**EXERCISE BRIEF:** Repeat the data below with "column header" swapped for "column heading" and everything else unchanged. Leave out the pictures.

**Collected data:**
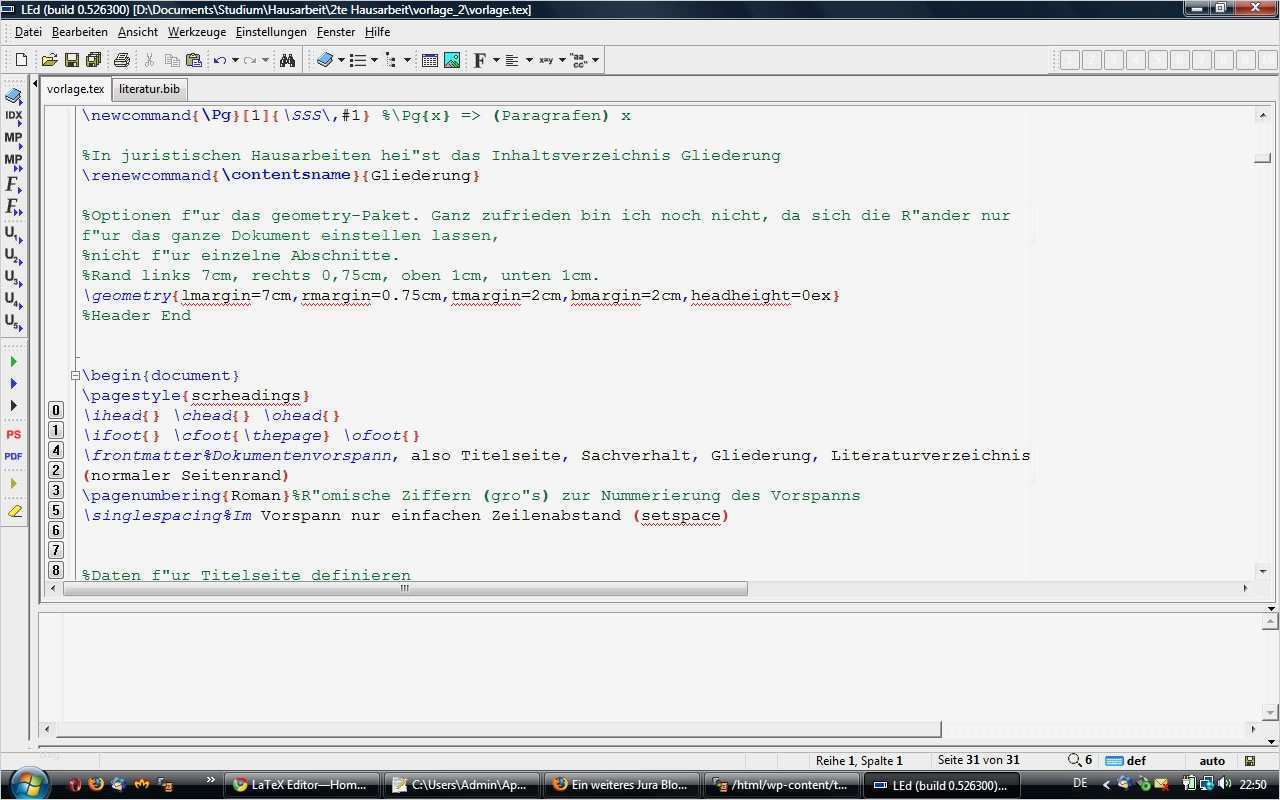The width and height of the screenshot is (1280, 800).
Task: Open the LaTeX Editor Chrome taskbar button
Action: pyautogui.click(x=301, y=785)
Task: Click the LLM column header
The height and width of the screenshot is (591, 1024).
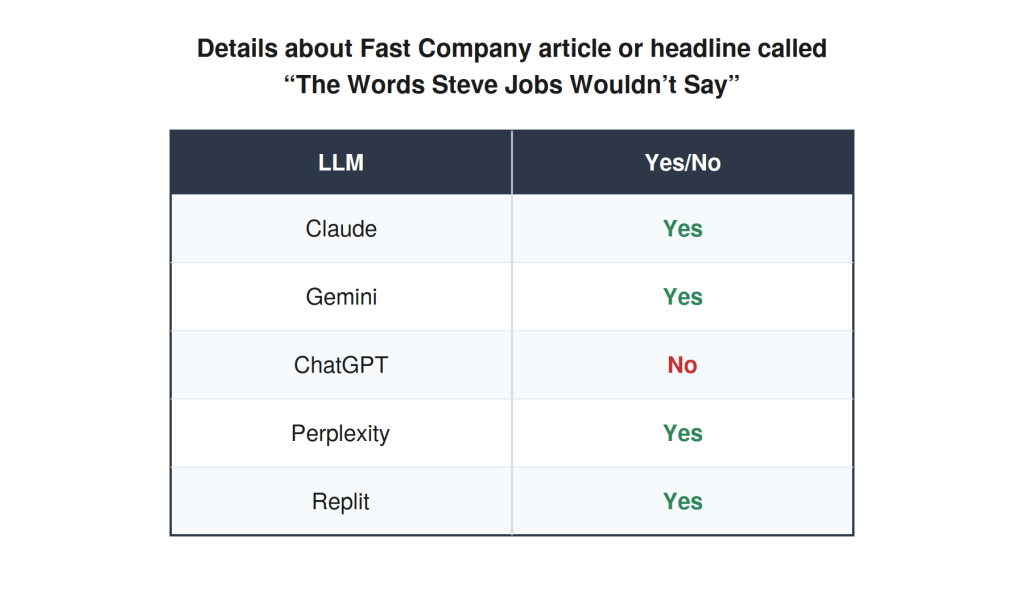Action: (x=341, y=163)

**SOLUTION:**
The width and height of the screenshot is (1280, 800).
Task: Open the LaTeX Editor Chrome taskbar button
Action: pyautogui.click(x=301, y=785)
Task: Click the LLM column heading
The height and width of the screenshot is (591, 1024).
Action: (x=341, y=163)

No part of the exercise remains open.